Originally it has magneto ignition, but since it's quite hard to start i thought i'd try battery +ignitions coil with transistor assisted firing.

I purchased velleman kit K2543 and altho it works it has lot of shortcomings.
allumage.png

Main shortcoming being that it dissipates LOT of heat from resistors - so i'm looking to improve it so i can put in into closed plastic box.

Since i'm no pro when it comes to electronics i have some questions how to do that...

1) I tried to substitute TIP162 with IGBT but for some strange reason IGBT didn't switch as it should have. When points were closed and Base of 2n2219 is effectively grounded it should not conduct and therefore GATE of IGBT should have received full 12V and be turned ON (saturated). But what happened is that there was some ~7V on it gate and it wasn't fully on and it dissipated lot of heat. What might have caused this?
With TIP162 it works fine (tip 162 doesn't overheat). If i can use IGBT i can substitude 150ohm resistors with single 4,7k resistor or similar.

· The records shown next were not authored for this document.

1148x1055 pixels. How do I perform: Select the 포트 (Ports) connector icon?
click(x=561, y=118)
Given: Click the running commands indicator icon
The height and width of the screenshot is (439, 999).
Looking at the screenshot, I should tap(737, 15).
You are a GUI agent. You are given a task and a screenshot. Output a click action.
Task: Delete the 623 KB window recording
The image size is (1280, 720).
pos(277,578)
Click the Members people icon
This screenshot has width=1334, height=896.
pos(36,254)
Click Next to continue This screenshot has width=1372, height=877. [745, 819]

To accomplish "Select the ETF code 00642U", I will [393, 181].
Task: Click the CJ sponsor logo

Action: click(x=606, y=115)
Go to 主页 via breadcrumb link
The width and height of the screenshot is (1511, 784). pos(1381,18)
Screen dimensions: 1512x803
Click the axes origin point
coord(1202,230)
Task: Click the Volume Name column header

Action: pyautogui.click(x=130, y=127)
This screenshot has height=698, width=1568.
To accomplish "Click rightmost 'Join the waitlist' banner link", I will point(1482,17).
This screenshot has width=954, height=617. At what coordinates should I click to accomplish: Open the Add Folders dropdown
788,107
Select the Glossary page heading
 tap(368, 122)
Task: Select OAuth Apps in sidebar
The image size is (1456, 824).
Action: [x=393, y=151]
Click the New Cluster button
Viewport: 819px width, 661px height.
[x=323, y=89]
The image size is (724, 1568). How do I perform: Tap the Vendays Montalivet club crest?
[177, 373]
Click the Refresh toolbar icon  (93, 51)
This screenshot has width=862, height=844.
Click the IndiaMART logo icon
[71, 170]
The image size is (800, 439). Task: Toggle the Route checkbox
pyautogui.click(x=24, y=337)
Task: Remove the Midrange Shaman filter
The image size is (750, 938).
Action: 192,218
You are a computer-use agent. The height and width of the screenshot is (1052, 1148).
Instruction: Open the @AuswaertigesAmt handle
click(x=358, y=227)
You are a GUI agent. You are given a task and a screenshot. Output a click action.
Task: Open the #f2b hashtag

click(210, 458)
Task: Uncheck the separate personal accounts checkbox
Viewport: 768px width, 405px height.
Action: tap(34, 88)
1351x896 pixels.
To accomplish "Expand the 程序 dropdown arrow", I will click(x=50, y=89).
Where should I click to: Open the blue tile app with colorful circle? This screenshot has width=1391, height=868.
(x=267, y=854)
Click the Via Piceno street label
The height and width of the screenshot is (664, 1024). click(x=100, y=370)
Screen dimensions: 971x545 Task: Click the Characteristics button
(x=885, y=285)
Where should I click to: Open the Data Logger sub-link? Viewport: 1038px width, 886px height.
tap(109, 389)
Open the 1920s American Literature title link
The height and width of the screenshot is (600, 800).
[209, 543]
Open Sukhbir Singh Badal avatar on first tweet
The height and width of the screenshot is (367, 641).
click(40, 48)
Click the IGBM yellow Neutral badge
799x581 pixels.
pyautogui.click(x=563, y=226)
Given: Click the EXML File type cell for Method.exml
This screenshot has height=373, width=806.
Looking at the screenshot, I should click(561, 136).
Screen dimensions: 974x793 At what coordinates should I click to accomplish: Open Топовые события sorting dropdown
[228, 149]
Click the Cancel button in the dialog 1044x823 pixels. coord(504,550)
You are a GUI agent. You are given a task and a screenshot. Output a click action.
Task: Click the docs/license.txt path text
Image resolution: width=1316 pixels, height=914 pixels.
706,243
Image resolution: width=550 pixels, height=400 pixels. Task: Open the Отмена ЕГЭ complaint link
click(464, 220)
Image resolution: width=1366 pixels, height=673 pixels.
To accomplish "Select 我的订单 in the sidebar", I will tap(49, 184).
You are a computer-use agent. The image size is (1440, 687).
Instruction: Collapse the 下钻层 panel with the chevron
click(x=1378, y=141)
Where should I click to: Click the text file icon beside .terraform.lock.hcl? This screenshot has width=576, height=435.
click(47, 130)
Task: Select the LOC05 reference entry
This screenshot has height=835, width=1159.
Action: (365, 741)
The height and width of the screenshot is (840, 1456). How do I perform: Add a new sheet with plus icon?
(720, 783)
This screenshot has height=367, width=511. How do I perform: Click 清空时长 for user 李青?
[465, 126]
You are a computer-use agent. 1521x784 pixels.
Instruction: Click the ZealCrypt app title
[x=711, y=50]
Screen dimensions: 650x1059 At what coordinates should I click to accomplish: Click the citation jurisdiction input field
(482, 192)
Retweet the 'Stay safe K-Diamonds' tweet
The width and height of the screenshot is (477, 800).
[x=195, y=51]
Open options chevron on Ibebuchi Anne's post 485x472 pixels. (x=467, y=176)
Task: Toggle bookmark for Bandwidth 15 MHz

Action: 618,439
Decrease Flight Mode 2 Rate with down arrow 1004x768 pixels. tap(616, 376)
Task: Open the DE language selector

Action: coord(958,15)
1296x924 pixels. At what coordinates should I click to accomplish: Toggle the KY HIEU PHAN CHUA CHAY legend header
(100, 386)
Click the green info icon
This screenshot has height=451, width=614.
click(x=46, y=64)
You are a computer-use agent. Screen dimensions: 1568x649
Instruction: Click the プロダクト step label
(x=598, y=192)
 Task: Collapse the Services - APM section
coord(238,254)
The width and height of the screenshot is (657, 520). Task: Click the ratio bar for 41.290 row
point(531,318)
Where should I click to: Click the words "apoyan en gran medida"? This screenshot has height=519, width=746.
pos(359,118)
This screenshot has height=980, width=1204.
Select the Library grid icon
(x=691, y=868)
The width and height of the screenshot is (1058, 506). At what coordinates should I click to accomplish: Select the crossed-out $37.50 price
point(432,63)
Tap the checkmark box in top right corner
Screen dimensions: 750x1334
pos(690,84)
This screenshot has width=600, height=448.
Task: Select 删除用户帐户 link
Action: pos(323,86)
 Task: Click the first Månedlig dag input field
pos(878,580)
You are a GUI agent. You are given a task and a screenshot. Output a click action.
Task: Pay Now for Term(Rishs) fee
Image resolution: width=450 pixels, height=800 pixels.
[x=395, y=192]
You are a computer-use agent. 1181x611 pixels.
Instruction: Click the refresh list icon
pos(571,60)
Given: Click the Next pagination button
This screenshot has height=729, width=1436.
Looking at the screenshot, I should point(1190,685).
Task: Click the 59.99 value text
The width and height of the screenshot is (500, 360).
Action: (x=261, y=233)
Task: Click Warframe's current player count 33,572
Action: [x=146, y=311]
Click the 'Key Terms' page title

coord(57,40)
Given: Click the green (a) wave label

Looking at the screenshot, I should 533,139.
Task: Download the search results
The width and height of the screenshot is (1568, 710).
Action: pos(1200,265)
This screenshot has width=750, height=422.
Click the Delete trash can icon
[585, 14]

2) Why are there 2 zener diodes in series? Why not single Zener?

I also found one more circuit that has one interesting thing that i don't understand.
ignition.gif

D1 and D3. If they are connected like they are and there will be voltage spike let's say 200V and zener will conduct then voltage spike will got to Gate of transistor - won't it destroy it?
Other thing that i don't understand is that if there are inductive spikes then how won't they reach first transistor?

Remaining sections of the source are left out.